Adapted from Today Show
another good recipe: https://moribyan.com/baked-sushi-cups/
- 1 pound salmon, skinned and cut into small cubes
- 2 tablespoons teriyaki sauce
- 1/2 teaspoon garlic powder
- 1/2 teaspoon ginger powder (I use 1 tablespoon grated fresh ginger)
- 1-1¼ cups cooked brown rice or quinoa (I use *sushi rice)
- 1 teaspoon rice vinegar (or see recipe below for sushi rice)
- 3 nori (dried seaweed) sheets
- Toasted sesame seeds, for garnish (optional)
- minced scallions, for garnish (optional)
- Spicy Mayo
- 1/2 cup light mayo (I use Japanese mayo)
- 2 tablespoons Sriracha
- 1 teaspoon sesame oil
- fresh lime juice, to taste
- Sushi Rice – Adapted from NYT
- 2 cups sushi rice
- 2 cups water
- 2 tablespoons sugar
- 1 teaspoon salt
- ⅓ cup rice vinegar
- Prepare sushi rice
- Rinse the rice until the water runs clear.
- Place in a pot with 2 cups of water and bring to a boil. Reduce, and simmer for 10 minutes. Turn off heat and allow to rest, covered, for 15 minutes.
- In a small saucepan over low heat, dissolve the sugar and salt in the rice vinegar.

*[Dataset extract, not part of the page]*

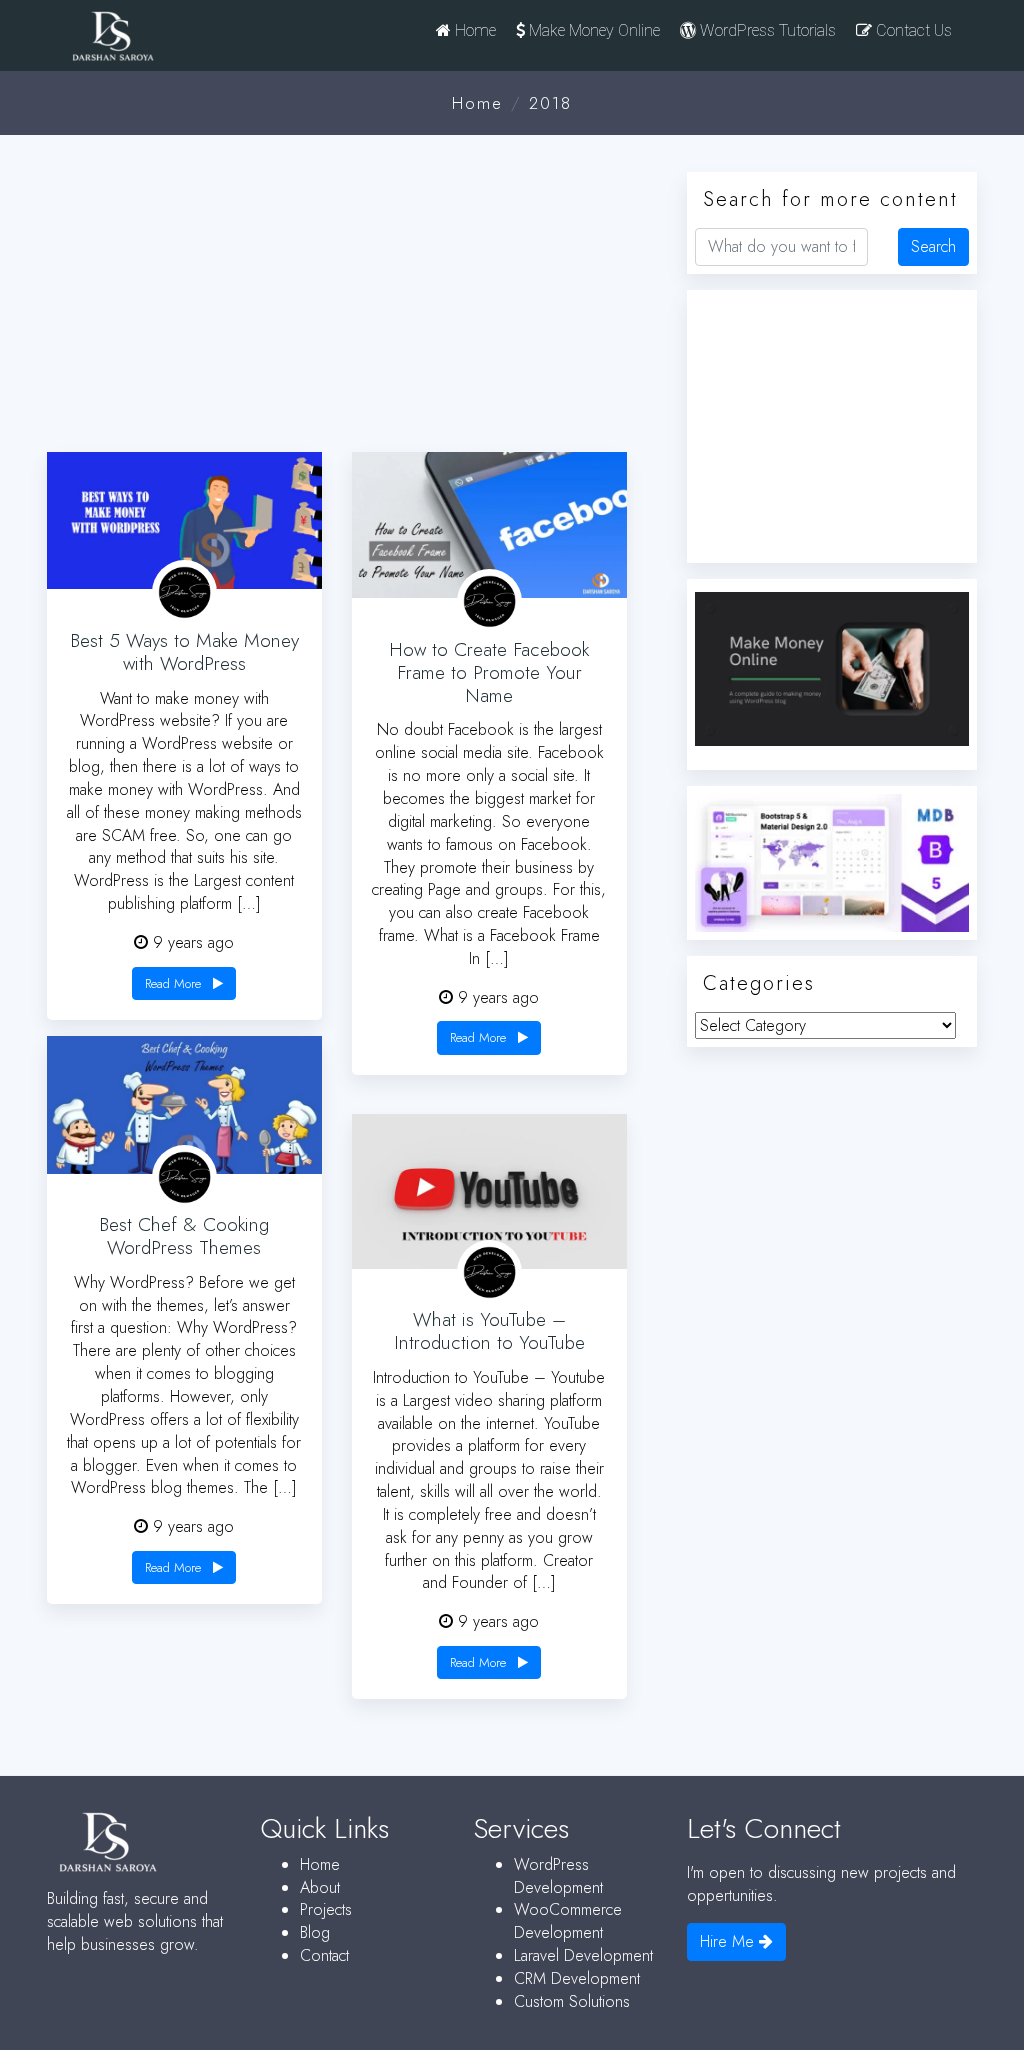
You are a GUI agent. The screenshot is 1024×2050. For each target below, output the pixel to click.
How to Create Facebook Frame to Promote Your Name (489, 672)
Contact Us (912, 30)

Pour evenly over rice and fold gently with a spoon to mix.
- Meanwhile, pre-heat oven to 400-F. Lightly spray or grease a muffin tin.
- In a mixing bowl, add salmon, teriyaki sauce, garlic, and ginger; mix until all pieces are coated (this can be kept in the fridge for up to 2 hours).
- Mix the cooked brown rice (or quinoa) with rice vinegar (or see recipe for sushi rice).
- Cut each nori sheet into 4 perfect squares; you’ll have a total of 12 squares. Lay them flat on a cutting board.
- Add a heaping tablespoon of rice to the center of each and allow them sit for a minute. This will help soften the nori squares, making them easier to place in the muffin compartments.
- Carefully place each nori square (topped with rice) into a muffin compartment so all 12 are filled. Add a heaping tablespoon of the marinated salmon on top of each. Make sure the rice is fully covered by the salmon. Any exposed rice will turn crunchy while it cooks.
- Bake for 10-15 minutes.
- Meanwhile, prepare the spicy mayo by mixing the mayo, Sriracha, sesame oil, and lime juice.
- Remove salmon cups from oven and top each with a teaspoon of spicy mayo. Sprinkle with sesame seeds and scallions.